Published on: 23 Mar 2020

Columnists: Antoine Levesque, Potsdam Institute for Climate Impact Research and Technical University

The energy-consuming activities carried out in buildings are extremely diverse. Examples spread from boiling water for a cup of tea in the UK and working on a computer in an American bank to using an air conditioner in India or cooking with traditional biomass in Africa. Due to this diversity, there will be no one-size-fits-all solution to decrease energy demand in buildings. Instead, reducing energy demand requires a flurry of solutions to be explored, mixing both technological and behavioural approaches. In a recent study, we analyse the manifold opportunities that buildings offer to reduce energy demand, and compute their potential at the global level.

Reducing demand for space heating and space cooling can take many forms. Improved insulation and the use of efficient air conditioners or heat pumps have the greatest potential to reduce energy consumption for these purposes. Currently, only a small proportion of buildings are properly insulated and the standard materials used to improve building shells are much less efficient than state-of-the-art materials. Similarly with air conditioners and heat pumps: these appliances remain far from their theoretical maximum efficiency. By using best-practice insulation practices and improving the efficiency of heating and cooling technologies, a lot can be achieved. Additionally, by reducing the indoor temperature in cold climates or increasing it in hot climates, energy consumption can significantly fall. Decreasing the demand for floorspace also has an impact, but it remains modest in comparison to the other factors.

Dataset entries
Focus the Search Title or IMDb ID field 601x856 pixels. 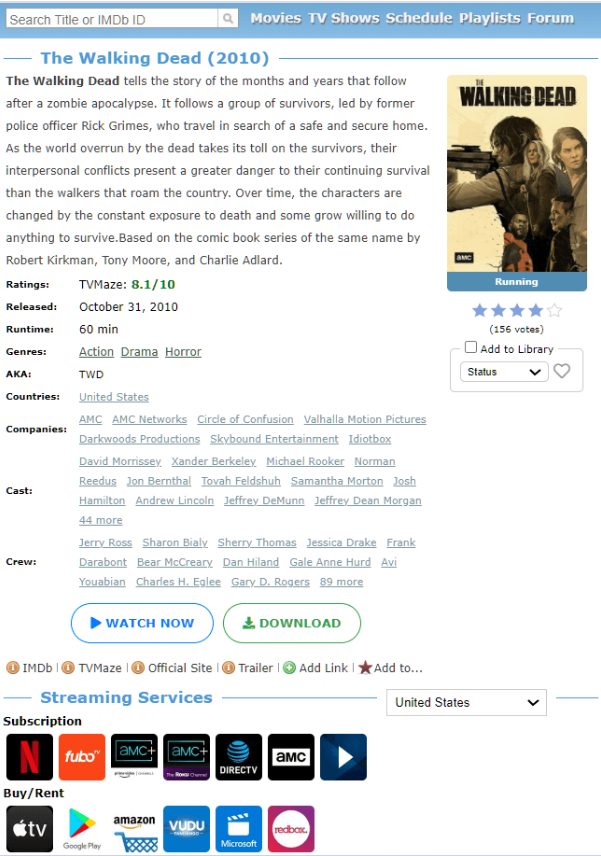click(112, 19)
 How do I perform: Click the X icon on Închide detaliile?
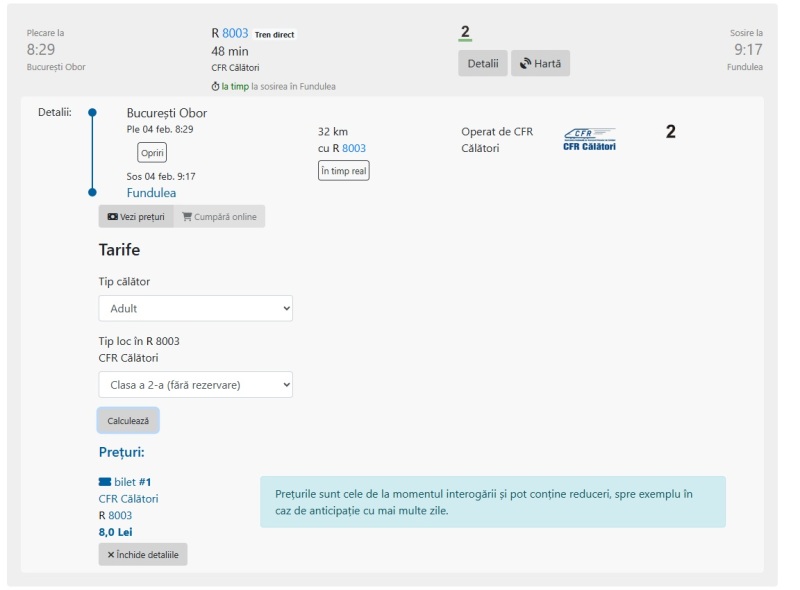coord(111,555)
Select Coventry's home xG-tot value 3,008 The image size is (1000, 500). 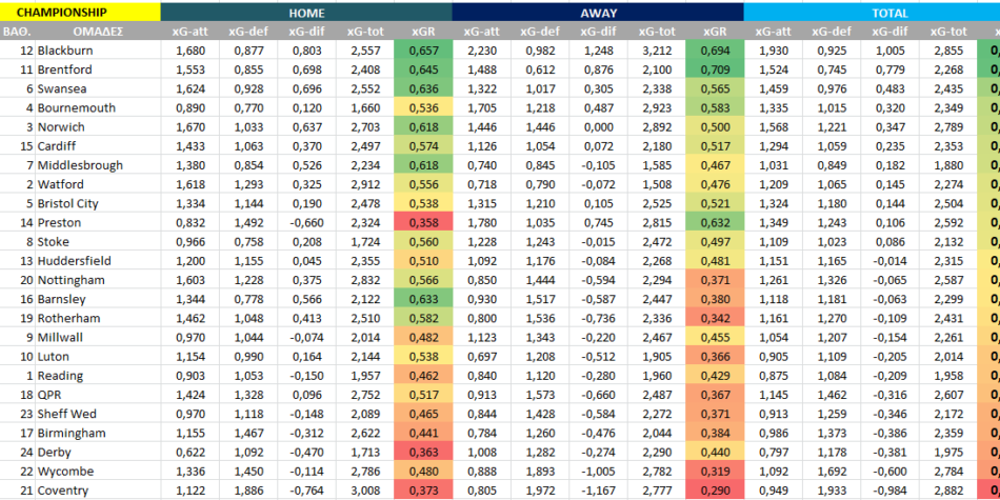[364, 491]
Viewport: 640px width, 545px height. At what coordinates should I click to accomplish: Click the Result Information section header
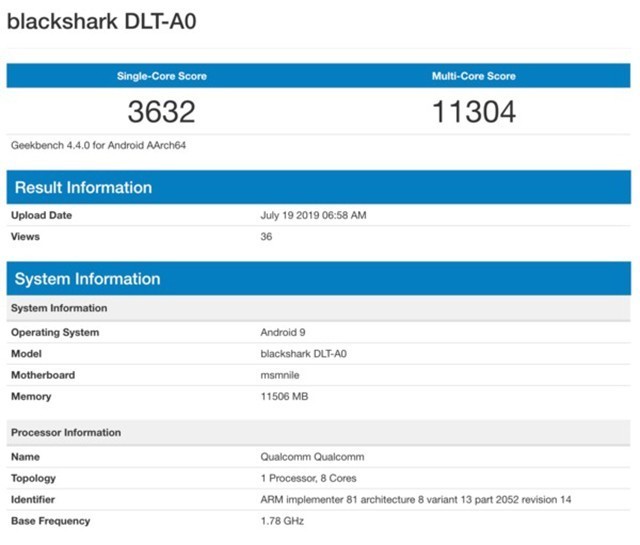click(83, 187)
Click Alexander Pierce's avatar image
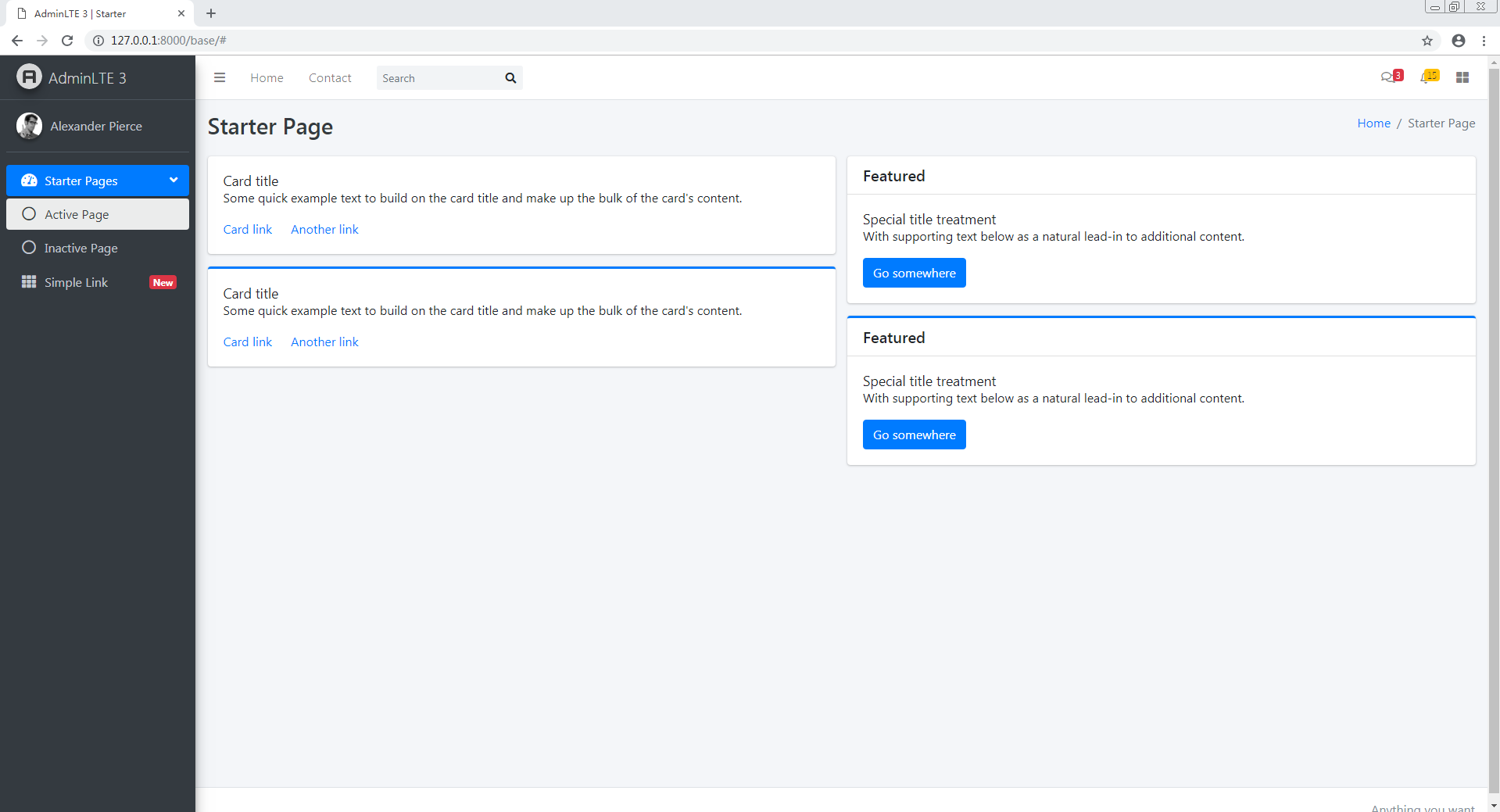The height and width of the screenshot is (812, 1500). (29, 126)
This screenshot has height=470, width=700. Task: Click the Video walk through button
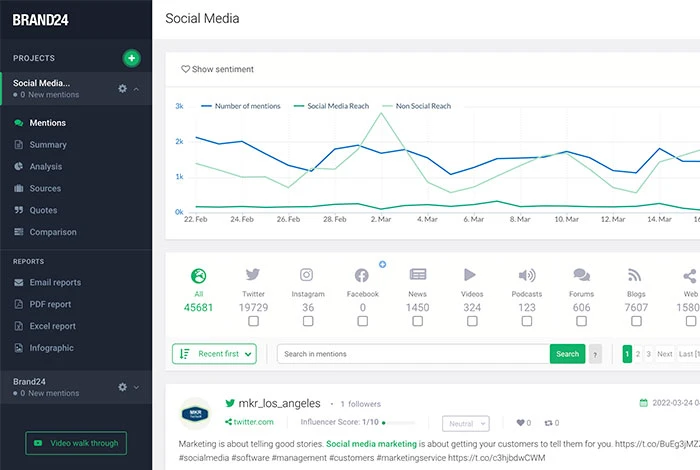(x=76, y=443)
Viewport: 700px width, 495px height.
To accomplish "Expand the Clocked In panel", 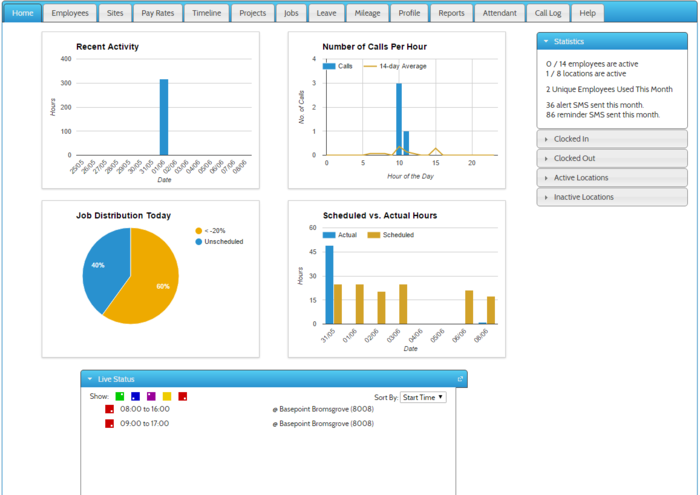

— Objectives —
1. In the passage on building energy demand, rewrite everything from "The energy-consuming activities" down to "the global level.", putting "variety" in place of "diversity".
2. Answer these questions using the passage on building energy demand:
(a) What activity is given as an example of energy use in India?
(b) Which measures have the greatest potential to reduce energy consumption for space heating and cooling?
(c) Which factor is said to have only a modest impact compared with the others?

— Results in order —
1.
The energy-consuming activities carried out in buildings are extremely diverse. Examples spread from boiling water for a cup of tea in the UK and working on a computer in an American bank to using an air conditioner in India or cooking with traditional biomass in Africa. Due to this variety, there will be no one-size-fits-all solution to decrease energy demand in buildings. Instead, reducing energy demand requires a flurry of solutions to be explored, mixing both technological and behavioural approaches. In a recent study, we analyse the manifold opportunities that buildings offer to reduce energy demand, and compute their potential at the global level.

2.
(a) Using an air conditioner.
(b) Improved insulation and the use of efficient air conditioners or heat pumps.
(c) Decreasing the demand for floorspace.